The request – Which listing lines run from the one containing "This screenshot has height=934, width=1362." down to the one containing "Open the three-dot"? Output every line in that span, both ends included, with each one reproduced verbatim.

----

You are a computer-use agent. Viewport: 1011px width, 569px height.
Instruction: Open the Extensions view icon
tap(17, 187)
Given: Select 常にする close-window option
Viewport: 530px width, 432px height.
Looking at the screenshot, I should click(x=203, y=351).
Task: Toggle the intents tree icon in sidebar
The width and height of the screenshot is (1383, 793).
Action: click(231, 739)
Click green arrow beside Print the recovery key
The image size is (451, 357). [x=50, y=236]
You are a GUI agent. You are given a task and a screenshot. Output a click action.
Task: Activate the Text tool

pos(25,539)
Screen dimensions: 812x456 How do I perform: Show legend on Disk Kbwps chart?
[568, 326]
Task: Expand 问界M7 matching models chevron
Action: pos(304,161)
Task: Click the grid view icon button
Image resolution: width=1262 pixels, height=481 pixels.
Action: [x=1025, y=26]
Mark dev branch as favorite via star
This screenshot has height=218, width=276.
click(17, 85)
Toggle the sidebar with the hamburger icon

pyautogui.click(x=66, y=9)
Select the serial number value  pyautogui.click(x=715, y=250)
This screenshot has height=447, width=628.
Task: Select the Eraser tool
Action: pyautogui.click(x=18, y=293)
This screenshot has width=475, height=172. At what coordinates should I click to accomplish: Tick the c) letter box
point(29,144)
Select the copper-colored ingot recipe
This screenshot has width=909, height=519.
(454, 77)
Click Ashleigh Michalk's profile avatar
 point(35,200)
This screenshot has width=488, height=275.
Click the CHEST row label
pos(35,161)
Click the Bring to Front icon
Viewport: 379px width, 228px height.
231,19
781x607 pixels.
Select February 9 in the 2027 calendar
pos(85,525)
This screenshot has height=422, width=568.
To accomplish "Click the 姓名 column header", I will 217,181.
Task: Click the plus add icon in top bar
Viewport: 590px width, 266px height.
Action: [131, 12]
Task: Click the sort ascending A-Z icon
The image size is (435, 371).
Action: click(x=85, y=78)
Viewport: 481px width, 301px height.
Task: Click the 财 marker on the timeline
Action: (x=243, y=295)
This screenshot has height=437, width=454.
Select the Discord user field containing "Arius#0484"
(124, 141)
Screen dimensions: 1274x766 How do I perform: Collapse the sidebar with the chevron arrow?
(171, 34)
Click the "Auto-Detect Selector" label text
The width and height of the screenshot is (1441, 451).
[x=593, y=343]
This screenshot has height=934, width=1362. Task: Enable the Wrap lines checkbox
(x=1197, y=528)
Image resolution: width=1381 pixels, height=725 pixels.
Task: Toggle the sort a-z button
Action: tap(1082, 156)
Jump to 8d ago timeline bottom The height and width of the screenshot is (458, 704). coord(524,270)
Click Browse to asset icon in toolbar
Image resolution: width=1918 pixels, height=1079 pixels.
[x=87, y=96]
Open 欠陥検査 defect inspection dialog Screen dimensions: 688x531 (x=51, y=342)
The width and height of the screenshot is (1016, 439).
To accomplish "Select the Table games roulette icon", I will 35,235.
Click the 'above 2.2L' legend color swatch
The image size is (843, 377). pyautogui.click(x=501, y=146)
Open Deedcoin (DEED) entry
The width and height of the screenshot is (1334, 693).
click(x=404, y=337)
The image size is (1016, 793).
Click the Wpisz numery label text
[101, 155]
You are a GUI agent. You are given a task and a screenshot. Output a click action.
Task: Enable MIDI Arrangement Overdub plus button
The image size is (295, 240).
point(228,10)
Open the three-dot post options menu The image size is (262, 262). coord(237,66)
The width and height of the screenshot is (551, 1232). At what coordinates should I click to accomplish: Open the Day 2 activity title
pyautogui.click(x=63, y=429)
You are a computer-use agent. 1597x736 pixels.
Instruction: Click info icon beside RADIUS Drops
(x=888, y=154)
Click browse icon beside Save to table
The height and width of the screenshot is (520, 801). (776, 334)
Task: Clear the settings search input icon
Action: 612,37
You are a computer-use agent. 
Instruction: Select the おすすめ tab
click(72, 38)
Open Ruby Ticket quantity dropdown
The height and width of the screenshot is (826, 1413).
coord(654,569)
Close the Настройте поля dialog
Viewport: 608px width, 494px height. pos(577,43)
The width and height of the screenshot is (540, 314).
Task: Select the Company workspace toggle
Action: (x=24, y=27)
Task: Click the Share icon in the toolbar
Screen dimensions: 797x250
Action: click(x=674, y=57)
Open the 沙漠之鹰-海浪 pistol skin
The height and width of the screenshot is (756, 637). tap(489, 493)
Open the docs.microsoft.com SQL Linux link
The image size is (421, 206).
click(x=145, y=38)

----

Final result –
This screenshot has height=934, width=1362. Task: Enable the Wrap lines checkbox
(x=1197, y=528)
Image resolution: width=1381 pixels, height=725 pixels.
Task: Toggle the sort a-z button
Action: tap(1082, 156)
Jump to 8d ago timeline bottom The height and width of the screenshot is (458, 704). coord(524,270)
Click Browse to asset icon in toolbar
Image resolution: width=1918 pixels, height=1079 pixels.
[x=87, y=96]
Open 欠陥検査 defect inspection dialog Screen dimensions: 688x531 (x=51, y=342)
The width and height of the screenshot is (1016, 439).
To accomplish "Select the Table games roulette icon", I will 35,235.
Click the 'above 2.2L' legend color swatch
The image size is (843, 377). pyautogui.click(x=501, y=146)
Open Deedcoin (DEED) entry
The width and height of the screenshot is (1334, 693).
click(x=404, y=337)
The image size is (1016, 793).
Click the Wpisz numery label text
[101, 155]
You are a GUI agent. You are given a task and a screenshot. Output a click action.
Task: Enable MIDI Arrangement Overdub plus button
The image size is (295, 240).
point(228,10)
Open the three-dot post options menu The image size is (262, 262). coord(237,66)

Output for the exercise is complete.